Prior to Vigil's conviction on the possession of firearm charge in the instant case, he had a substantial record of adverse encounters with law enforcement officials commencing at age 18. He was convicted of felony burglary in the District Court of Santa Fe County, New Mexico, in May, 1971. After serving a short sentence, he was paroled August 25, 1972. Vigil's parole was subsequently revoked after he committed other crimes. On September 5, 1974, Vigil was released from confinement on the burglary sentence, but on February 11, 1976, he was sentenced to a term of one to five years in the penitentiary by the District Court of the County of Santa Fe, New Mexico, on charges of aggravated assault with a deadly weapon. Less than four months after he was released on probation in July, 1976, Vigil was indicted in New Mexico for harboring a fugitive, possession of heroin with intent to distribute, and escape from custody. Vigil then went to Arizona where he was later charged, tried, and convicted for possession of heroin with intent to distribute. His conviction was eventually reversed on appeal because of procedural errors at trial. See United States v. Vigil, 561 F.2d 1316 (9th Cir.1977). Vigil was returned to New Mexico to face the above-mentioned charges against him in that state in August, 1977. He pleaded guilty and on September 14, 1977, he was sentenced to two five-year concurrent terms by the District Court for the County of Bernalillo, New Mexico, for possession of heroin and harboring or aiding a felon.

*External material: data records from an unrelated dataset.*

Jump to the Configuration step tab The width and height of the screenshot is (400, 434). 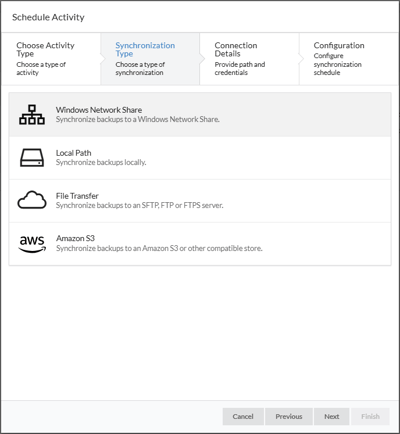point(349,59)
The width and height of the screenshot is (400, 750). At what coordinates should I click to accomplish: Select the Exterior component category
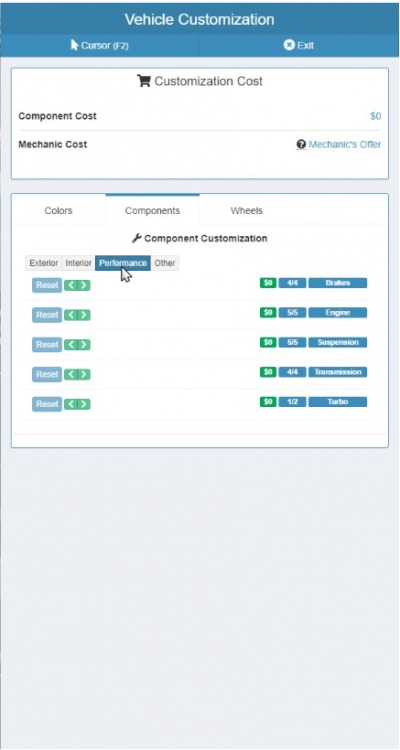click(x=44, y=263)
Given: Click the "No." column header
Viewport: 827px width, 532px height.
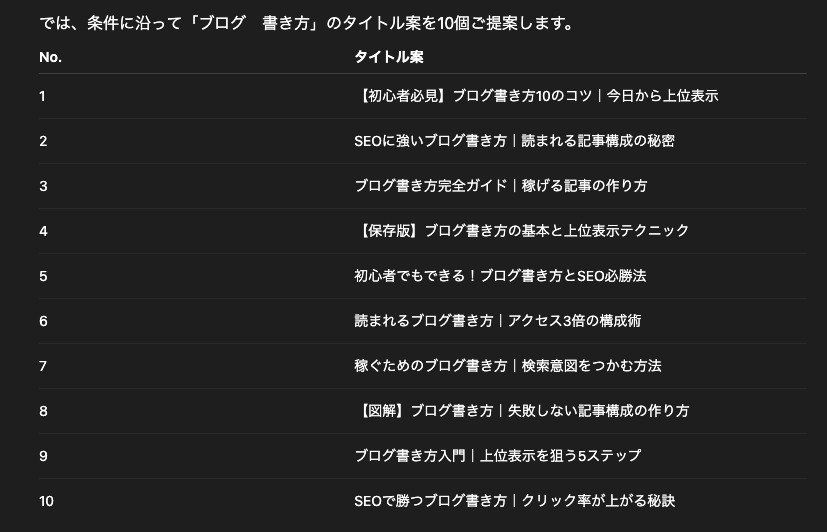Looking at the screenshot, I should pos(50,57).
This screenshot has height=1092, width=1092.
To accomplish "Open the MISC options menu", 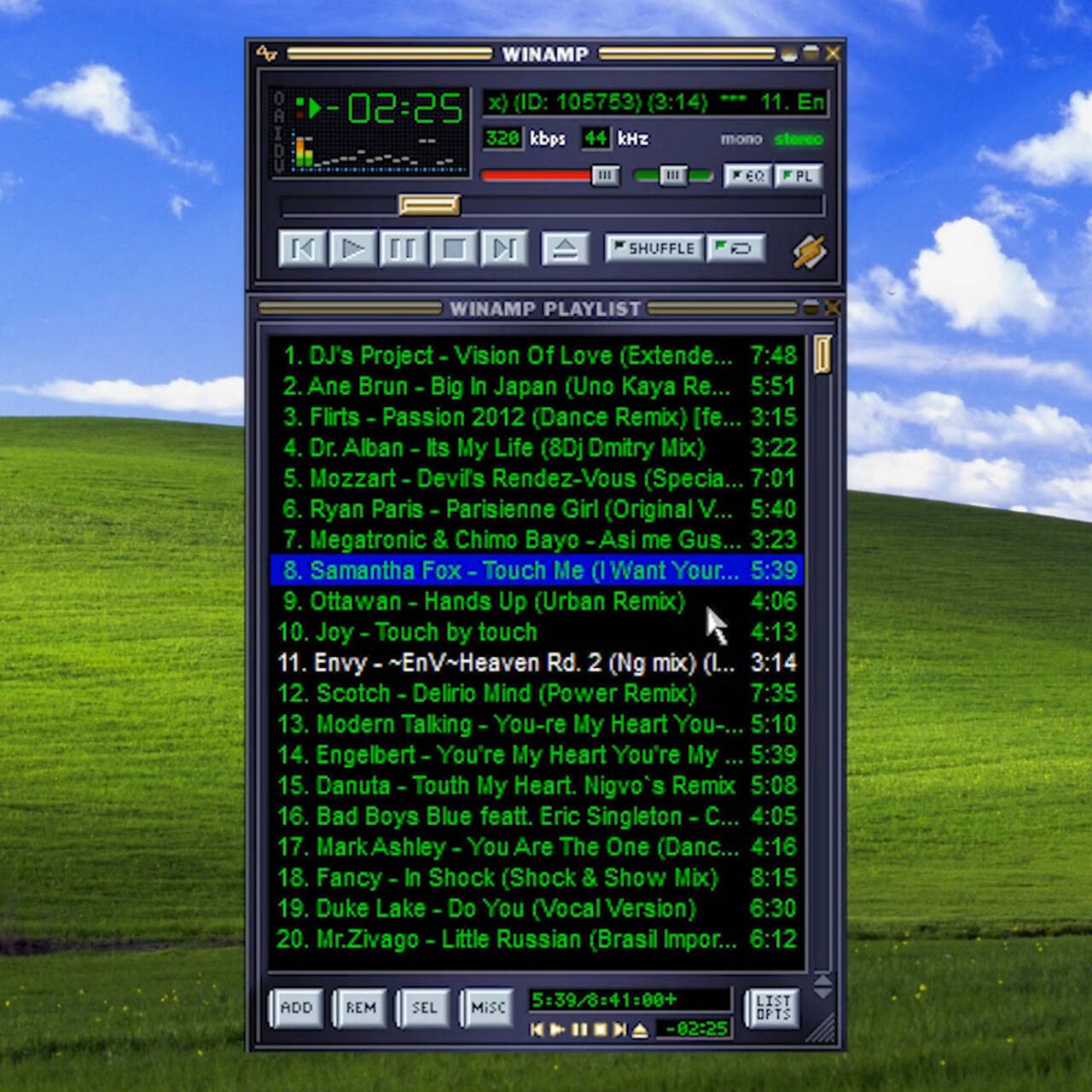I will coord(488,1008).
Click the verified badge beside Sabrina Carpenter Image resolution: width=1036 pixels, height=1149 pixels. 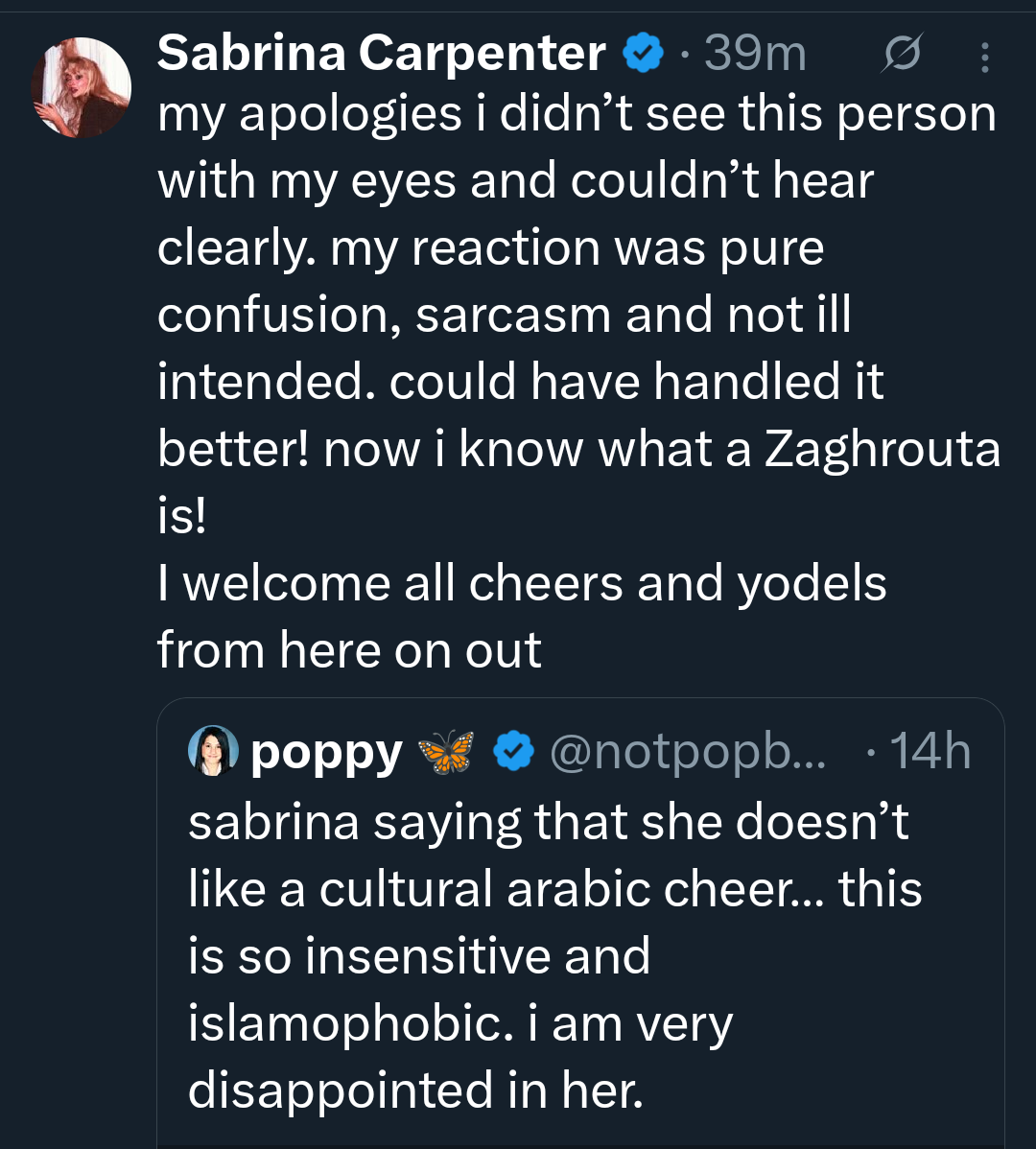[x=643, y=53]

Following reversal of his Arizona conviction, Vigil was returned to Arizona where he entered a plea of guilty to charges of unlawful possession of heroin and use of a communication facility to facilitate a controlled substance felony. He was sentenced by the United States District Court for the District of Arizona on December 22, 1977, to a four-year term on the possession charge and a one-year term on the use of the communication facility charge, the sentences to run consecutively. Vigil was confined under the Arizona sentence until paroled on June 2, 1980. Thereafter, on July 4, 1980, Vigil shot and killed a man named Sandoval in Santa Fe, New Mexico, with a .38 calibre pistol. A New Mexico arrest warrant was issued for Vigil's arrest on a charge of first degree murder. In addition, a federal parole violation warrant was issued. After the Sandoval shooting, Vigil buried the .38 calibre pistol in his grandmother's back yard in Santa Fe. He then fled to Mexico where he worked as a barber in the City of Chihuahua for some eleven months.
Vigil returned to Santa Fe in early July, 1981. Vigil testified that prior to his return, he had been informed of extensive efforts by police officials to apprehend him. He said he had been told that Santa Fe police officers, in search of him, had conducted warrantless, threatening searches of homes of his relatives and friends and that certain police officers had threatened to kill him on sight. Vigil stated that he had considered turning himself in and, in this effort, had made contacts with a Santa Fe attorney and one of his sisters who worked in the office of the New Mexico Attorney General.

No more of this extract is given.